Readers of the New York Times might be forgiven for experiencing a bit of whiplash. Last year, when Brooklyn College’s political science department voted to officially support an event demanding a boycott of Israeli academics, the Times hailed the department as a heroic defender of academic freedom. Earlier this week, however, the paper portrayed the department as persecuting a “respected scholar of labor history,” seemingly for ideological reasons.
Some background: for many years, in addition to the courses it offers on campus, Brooklyn College has run a program called the Graduate Center for Worker Education. Based in Lower Manhattan, the program offered courses to students who mostly had no connection to Brooklyn College. According to evidence presented by CUNY, the longtime director of the program, a political science professor named Joseph Wilson, committed myriad financial improprieties, ranging from taking hundreds of thousands of dollars in extra salary to using the center’s money to purchase a TV set for his daughter.

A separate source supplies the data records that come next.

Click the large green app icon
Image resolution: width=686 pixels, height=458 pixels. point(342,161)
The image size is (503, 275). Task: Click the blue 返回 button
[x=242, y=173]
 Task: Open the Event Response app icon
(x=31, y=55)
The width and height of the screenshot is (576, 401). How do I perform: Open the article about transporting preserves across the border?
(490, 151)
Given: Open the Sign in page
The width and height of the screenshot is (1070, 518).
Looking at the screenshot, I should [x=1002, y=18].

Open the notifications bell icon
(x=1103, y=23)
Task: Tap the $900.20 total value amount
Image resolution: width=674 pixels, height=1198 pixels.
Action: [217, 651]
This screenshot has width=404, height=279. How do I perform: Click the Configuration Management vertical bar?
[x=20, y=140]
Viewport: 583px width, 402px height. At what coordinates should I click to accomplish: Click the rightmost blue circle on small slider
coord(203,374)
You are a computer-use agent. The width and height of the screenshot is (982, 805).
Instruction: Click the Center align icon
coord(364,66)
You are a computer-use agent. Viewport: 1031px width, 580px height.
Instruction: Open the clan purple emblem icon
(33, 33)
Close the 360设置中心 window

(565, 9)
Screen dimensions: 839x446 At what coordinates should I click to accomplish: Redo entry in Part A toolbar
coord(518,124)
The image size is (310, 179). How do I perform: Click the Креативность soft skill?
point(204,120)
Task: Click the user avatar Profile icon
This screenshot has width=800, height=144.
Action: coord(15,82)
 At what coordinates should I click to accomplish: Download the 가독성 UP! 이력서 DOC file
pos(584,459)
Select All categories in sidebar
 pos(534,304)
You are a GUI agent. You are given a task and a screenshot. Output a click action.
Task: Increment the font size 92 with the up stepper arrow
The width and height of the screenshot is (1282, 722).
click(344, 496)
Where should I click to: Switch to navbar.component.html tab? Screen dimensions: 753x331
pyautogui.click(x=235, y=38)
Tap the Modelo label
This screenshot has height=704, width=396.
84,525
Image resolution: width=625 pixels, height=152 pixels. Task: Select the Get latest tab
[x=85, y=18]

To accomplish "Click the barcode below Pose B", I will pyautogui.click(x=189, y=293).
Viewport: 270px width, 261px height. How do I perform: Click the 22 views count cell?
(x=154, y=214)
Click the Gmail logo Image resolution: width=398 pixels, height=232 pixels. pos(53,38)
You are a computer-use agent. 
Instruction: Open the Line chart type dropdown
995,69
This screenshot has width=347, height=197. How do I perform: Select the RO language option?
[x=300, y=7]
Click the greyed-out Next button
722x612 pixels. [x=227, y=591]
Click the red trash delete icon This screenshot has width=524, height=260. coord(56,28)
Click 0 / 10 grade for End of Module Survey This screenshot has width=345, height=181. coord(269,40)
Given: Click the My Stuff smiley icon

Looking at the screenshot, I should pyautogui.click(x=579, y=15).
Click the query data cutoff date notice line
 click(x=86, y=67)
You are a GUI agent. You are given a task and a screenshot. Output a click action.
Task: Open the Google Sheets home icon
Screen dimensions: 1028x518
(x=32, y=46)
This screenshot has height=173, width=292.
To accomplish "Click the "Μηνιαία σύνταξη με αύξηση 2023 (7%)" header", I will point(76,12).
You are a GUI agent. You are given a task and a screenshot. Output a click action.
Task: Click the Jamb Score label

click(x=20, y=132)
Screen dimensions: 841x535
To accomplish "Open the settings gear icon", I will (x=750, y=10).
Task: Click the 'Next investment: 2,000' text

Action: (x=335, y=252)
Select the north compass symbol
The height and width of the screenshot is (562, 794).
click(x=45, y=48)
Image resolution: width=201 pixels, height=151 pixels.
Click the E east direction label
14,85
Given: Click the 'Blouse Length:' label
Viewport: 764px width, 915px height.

The Times could have framed this story in many ways. It might have used Wilson’s downfall to look more closely at the program’s curriculum. In an era of widespread advances in educational quality at CUNY, the worker education center stood out as resisting the reforms championed by former chancellor Matthew Goldstein, and clinging instead to the discredited ideological fads of the 1970s. (The Times hails this approach as reflecting the center’s “idealistic mission.”) Did Wilson’s apparent willingness to flout the rules carry over to the curriculum that he oversaw? For that matter, what courses did the program actually offer? The Times doesn’t say, perhaps because the answer would be inconvenient for the article’s frame. Were the courses of graduate-level quality, or was Wilson fleecing his students of their tuition money in the same way he allegedly fleeced the taxpayers? Again, The Times doesn’t say.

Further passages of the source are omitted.